Lars Willighagen and me want to create a mapping between publication types at Wikidata and CSL publication types. This requires an URI for each publication type. I’ve created a pull request to officially define these URIs. This CSL Ontology could later be extended to a more sophisticated data model in RDF but the core part, enough to start with, is definition or URIs. Are there any ideas to further extend/use CSL in RDF?
I’m generally sympathetic, but it’d be helpful to clarify why exactly the mapping is needed. We’ve generally been somewhat reluctant to view CSL as a widely used metadata format rather than a very narrowly targeted one, both because we purposefully want to keep it quite narrow in scope, focused on citation rather than description more broadly conceived, and because we just don’t feel we have the people-resources to provide good stewardship for a metadata format in addition to the CSL language.
None of this is to imply a “no” on this, I’d just like to understand the motivation behind it a bit better before committing.
I agree with @Sebastian_Karcher
On the “stewardship” point he raises, that has actually been a problem with BIBO, so much so that we decided to work with the DCMI to move hosting to them.
I don’t have time to think about this really, much less to do anything on the long-term maintenance front.

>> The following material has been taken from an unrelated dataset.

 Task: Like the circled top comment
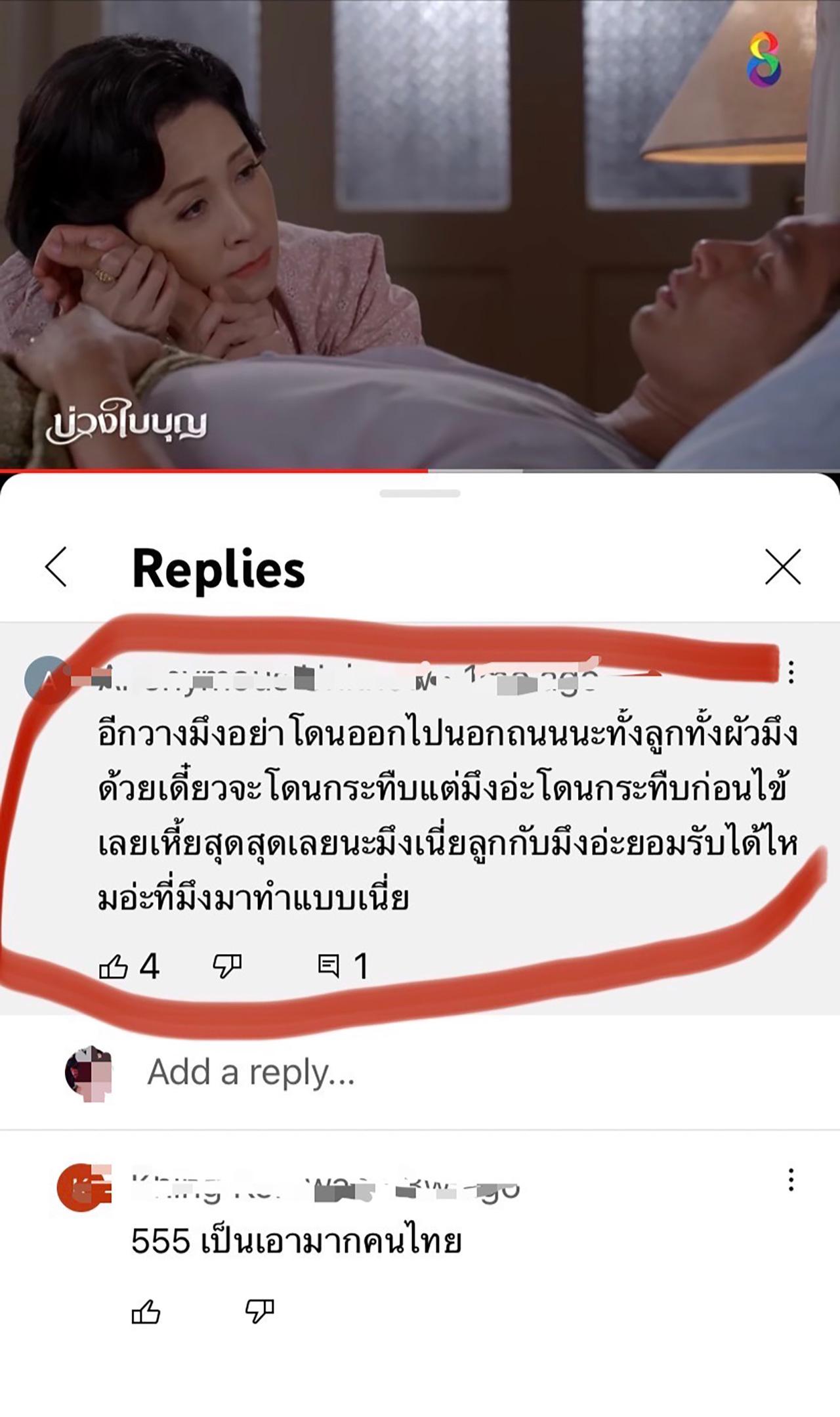113,967
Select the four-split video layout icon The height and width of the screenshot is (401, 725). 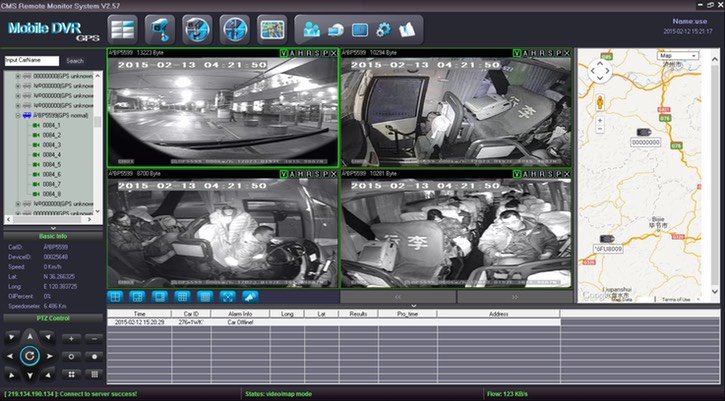coord(115,296)
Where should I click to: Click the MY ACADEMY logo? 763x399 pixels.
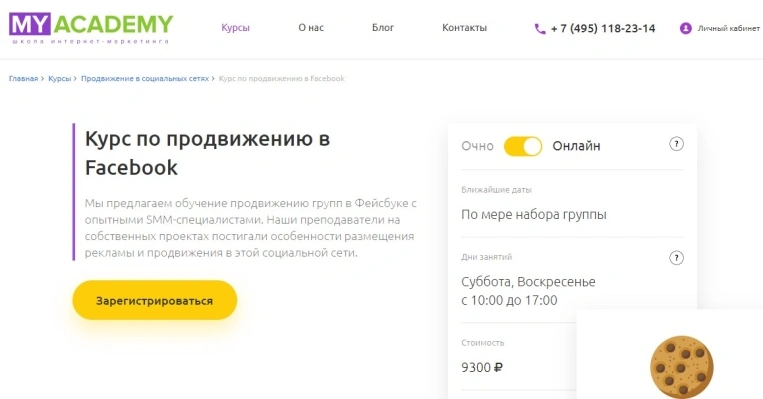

My use case is a mapping from Wikidata publication types to CSL publication types. Wikidata has more then 1.000 publication types connected in a multi-hierarchy. To export bibliographic items from Wikidata, this types must be mapped to CSL types. The mapping is currently limited to a hard-coded set of publication types in citation-js (see this discussion). The complete mapping can better be managed by the Wikidata community as part of Wikidata. This requires CSL publication types to be referable in form of URIs. We also need to map contributor types but the list of roles is much smaller and more stable so it can be hard-coded. So the use case is no full ontology, just a list of URIs.
Have a look at this query to get a current list of all Wikidata publication types and their mappings to other ontologies, if available.
Ah OK, so this is literally to be able to cite Wikidata items using citations.js and not to use CSL item types as descriptive metadata. Yeah, that sounds like a perfectly valid use case to me, thanks for explaining.
edit: let’s keep the question of variable on the gh issue.